## Instructions to follow
For the listing below, print exactly the lines from the line with "You are a GUI" to the line with "The width and height of the screenshot is (1184, 551).", both included, and nothing beyond them.

## Supplied data
---

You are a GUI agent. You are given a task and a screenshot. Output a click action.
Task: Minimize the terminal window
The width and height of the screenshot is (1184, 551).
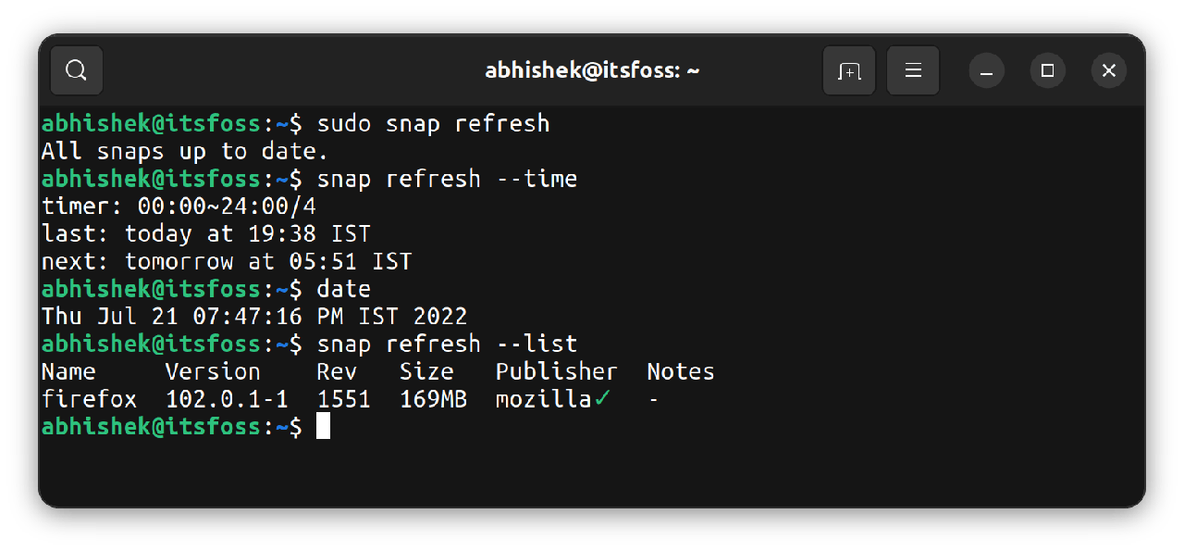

---

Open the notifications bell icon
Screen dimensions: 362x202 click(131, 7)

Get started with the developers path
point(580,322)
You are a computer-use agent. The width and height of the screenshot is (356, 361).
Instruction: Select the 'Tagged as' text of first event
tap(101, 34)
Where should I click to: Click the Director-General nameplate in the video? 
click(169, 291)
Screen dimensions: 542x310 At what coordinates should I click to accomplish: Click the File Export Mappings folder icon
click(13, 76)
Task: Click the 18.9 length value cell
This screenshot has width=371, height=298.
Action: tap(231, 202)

---

## Written answer
You are a GUI agent. You are given a task and a screenshot. Output a click action.
Task: Minimize the terminal window
The width and height of the screenshot is (1184, 551).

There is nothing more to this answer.